▶ _Your goal_: Render as a JSON list of strings everything from the line containing "The image size is (795, 461)." down to the line containing "Action: pos(177,28)", one string per line, leaving out blank lines.

▶ _Entries supplied_:
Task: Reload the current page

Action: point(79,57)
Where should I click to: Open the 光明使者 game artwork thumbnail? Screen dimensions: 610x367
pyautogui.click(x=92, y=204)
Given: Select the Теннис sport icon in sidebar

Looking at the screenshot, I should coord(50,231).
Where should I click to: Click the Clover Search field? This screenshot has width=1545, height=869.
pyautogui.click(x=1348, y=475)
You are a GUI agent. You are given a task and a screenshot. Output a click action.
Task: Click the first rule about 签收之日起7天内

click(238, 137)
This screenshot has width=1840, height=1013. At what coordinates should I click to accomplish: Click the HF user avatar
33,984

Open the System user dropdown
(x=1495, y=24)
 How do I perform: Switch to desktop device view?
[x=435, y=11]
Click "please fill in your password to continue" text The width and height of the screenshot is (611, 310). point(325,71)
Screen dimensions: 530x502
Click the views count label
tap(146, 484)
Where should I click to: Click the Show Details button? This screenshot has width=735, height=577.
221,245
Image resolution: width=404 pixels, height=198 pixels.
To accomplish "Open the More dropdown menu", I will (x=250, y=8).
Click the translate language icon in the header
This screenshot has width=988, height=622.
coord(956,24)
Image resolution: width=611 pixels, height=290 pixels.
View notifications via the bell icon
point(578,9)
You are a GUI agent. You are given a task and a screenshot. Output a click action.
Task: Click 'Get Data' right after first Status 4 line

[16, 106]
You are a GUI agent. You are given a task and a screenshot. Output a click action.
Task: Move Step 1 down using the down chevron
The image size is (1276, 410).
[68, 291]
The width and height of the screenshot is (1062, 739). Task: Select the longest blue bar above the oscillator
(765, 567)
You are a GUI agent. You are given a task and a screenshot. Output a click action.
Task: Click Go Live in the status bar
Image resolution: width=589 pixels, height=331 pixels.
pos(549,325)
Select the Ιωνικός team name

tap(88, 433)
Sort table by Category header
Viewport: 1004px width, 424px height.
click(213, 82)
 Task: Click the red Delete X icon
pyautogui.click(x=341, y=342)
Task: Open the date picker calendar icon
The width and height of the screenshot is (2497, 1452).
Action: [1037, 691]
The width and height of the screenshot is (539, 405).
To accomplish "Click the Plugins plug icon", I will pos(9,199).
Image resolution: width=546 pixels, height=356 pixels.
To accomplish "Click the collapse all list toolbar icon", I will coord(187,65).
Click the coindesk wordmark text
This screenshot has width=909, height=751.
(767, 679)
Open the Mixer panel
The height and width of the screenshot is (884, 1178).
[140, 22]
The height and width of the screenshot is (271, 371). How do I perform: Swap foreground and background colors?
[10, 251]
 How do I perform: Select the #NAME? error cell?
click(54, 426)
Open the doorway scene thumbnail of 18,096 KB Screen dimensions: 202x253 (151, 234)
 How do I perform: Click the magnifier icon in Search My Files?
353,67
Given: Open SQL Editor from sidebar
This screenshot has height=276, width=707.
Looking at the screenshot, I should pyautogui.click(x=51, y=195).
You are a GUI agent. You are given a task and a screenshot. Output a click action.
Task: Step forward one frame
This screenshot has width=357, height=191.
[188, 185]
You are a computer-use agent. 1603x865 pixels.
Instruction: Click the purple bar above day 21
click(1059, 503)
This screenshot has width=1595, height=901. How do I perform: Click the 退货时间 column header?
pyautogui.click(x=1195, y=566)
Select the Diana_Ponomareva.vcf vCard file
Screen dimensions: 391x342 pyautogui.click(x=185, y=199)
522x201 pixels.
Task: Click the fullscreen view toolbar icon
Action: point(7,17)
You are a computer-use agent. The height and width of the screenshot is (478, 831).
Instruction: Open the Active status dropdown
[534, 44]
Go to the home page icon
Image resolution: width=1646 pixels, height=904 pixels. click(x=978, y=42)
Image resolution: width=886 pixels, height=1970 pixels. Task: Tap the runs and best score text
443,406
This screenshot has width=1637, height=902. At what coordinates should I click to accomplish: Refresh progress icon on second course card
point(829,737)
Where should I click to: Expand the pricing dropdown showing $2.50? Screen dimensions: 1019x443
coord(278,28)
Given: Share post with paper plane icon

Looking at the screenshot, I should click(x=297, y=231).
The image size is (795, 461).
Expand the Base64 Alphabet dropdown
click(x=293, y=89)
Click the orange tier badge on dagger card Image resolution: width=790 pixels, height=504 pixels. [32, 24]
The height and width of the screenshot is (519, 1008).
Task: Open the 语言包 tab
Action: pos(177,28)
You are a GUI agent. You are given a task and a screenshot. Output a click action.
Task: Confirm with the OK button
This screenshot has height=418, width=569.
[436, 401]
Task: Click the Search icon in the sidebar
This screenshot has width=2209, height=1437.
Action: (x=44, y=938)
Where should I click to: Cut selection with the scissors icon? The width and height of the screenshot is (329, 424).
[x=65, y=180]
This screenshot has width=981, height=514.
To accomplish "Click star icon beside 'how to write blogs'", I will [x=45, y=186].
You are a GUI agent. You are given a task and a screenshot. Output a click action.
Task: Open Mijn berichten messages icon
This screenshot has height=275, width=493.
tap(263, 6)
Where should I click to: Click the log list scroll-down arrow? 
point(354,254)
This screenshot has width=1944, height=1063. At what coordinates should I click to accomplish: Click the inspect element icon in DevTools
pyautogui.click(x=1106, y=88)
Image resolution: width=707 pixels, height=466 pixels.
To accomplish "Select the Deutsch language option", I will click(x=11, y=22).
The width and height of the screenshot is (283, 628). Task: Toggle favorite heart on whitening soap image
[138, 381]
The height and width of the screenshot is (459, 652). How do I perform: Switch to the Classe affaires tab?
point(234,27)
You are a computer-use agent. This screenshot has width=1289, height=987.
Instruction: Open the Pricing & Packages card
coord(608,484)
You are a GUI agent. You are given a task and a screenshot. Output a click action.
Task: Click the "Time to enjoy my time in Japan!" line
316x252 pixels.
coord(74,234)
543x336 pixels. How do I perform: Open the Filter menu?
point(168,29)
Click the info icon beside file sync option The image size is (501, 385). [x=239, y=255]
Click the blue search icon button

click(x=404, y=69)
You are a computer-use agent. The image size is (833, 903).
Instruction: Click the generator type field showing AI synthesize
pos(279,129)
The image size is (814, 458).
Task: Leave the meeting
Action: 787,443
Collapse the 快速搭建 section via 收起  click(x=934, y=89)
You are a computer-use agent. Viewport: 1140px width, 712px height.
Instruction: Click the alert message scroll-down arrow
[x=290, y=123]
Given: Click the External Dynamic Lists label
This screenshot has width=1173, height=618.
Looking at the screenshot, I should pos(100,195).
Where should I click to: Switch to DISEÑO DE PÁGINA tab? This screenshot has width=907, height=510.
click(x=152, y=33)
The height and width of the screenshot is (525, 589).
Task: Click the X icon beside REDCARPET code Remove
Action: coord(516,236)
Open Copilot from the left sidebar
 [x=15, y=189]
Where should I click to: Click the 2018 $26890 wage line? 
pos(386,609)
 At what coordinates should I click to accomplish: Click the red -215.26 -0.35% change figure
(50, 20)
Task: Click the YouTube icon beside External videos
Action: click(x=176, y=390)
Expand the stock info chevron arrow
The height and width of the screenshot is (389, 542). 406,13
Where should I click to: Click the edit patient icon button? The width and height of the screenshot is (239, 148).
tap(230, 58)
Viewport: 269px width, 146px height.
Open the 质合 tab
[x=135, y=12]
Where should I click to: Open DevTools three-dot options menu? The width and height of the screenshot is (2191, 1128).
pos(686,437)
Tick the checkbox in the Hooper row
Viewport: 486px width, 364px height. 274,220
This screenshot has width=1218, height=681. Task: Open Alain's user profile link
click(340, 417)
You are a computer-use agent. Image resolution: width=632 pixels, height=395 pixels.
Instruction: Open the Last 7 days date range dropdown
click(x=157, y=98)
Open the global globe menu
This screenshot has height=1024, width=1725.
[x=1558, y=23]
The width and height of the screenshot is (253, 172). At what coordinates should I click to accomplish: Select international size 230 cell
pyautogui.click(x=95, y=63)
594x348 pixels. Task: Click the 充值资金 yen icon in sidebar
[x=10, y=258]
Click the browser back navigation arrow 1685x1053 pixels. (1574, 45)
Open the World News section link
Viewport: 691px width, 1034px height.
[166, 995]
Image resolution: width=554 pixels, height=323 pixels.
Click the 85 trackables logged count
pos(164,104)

▶ _Exercise result_:
[
  "The image size is (795, 461).",
  "Expand the Base64 Alphabet dropdown",
  "click(x=293, y=89)",
  "Click the orange tier badge on dagger card Image resolution: width=790 pixels, height=504 pixels. [32, 24]",
  "The height and width of the screenshot is (519, 1008).",
  "Task: Open the 语言包 tab",
  "Action: pos(177,28)"
]